Border Church Helps Deported Immigrants Return Home

La Prensa-San Diego, News Report, Pablo Jaime Sáinz, Posted: Dec 26, 2006

For many undocumented immigrants in the United States, deportation is a nightmare they hope will never become a reality. Some will try to cross the border again. Others, however, see deportation as an opportunity to return to their homeland, especially during the holiday season.

The United Methodist Church’s Joint Commission Project on Border Issues in San Diego is launching a program to help deported immigrants who have decided to return to their cities of origin in Mexico.

Church representatives in San Diego are working with their Baja California counterparts to hand out a Hope Pack to each of the immigrants that includes basic products for the trip back, such as food, water and personal hygiene products.

The Hope Packs will be delivered to immigrants at the United Methodist Church’s three temporary shelters in Tijuana.

“Talking to immigrants at the shelters, we noticed that many times when they needed the most help it was with how to return to their home towns,” says Rev. Luis Garcia of First United Methodist Church in Chula Vista.

The church plans to extend the program to the cities of Mexicali and San Luis Rico Colorado, Sonora.

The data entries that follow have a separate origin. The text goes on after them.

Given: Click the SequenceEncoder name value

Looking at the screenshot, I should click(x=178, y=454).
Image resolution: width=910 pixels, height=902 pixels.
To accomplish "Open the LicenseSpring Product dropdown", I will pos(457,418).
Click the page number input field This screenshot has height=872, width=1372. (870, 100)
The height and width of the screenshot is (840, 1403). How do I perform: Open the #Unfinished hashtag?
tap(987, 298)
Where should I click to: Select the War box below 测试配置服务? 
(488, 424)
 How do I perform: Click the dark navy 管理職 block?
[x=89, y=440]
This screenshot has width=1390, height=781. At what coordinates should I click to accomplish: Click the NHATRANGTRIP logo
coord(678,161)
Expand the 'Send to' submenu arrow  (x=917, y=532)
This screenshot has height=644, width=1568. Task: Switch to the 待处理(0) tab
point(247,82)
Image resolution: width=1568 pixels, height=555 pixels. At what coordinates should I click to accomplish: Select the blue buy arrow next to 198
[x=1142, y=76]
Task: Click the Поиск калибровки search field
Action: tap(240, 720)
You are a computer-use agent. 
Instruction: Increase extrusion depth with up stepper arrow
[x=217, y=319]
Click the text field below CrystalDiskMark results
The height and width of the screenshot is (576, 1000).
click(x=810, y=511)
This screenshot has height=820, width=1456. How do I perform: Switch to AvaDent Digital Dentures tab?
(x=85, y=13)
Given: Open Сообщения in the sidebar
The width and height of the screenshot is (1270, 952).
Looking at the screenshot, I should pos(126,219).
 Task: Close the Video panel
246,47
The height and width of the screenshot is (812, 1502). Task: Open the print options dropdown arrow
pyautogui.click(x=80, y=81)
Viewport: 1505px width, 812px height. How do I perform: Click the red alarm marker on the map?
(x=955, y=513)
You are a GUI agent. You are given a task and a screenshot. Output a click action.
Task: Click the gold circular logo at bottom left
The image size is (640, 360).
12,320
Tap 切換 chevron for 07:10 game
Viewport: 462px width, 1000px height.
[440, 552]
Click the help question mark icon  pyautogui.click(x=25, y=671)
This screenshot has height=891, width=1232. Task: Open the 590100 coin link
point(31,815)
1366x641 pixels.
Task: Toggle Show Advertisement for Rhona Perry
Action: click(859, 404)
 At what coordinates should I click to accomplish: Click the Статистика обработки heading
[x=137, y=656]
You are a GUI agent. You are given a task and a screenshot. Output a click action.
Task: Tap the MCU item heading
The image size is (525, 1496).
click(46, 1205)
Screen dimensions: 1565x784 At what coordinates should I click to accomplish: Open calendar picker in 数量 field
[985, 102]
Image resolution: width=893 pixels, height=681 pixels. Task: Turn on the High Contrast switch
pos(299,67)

The majority of boarders at the Methodist Church shelters in Tijuana are men who have no family or friends in the area. They have left behind everything they know in order to find a better future.

It is often difficult for them to find work along the border because they don’t have a permanent address in Tijuana and many have lost their official documents.

The Methodist Church is giving these immigrants backpacks containing five granola or breakfast bars, four pints of water or juice, peanuts or raisin bags, a pair of new underwear, a new t-shirt and personal hygiene products such as soap and toothpaste.

Hope Packs will also include a copy of the New Testament in Spanish.

“We’re offering them help in all senses: physical, emotional, and spiritual,” Garcia says. “They arrive with no hope after being deported and the word of God gives hope to their lives.”

Garcia says they don’t know how many immigrants will benefit from the Hope Packs.

“Methodist churches along the border have always given help to those that have been deported,” he says. “This is part of what being Christian means,” he said. “This is what motivates us to work for the people.”

During an era when the immigration issue separates families, he says it is important to lend a helping hand to those less fortunate.

One of the goals of the program is to help immigrants in their home states to get jobs, continue their studies or start their own small businesses.

“This is so that they won’t have to sacrifice their families and leave them and so that they can stay together in their hometowns,” Garcia says. “Immigration, when it is an option, is very nice. But when it is something forced due to economic and social factors, it is something traumatic that separates families.”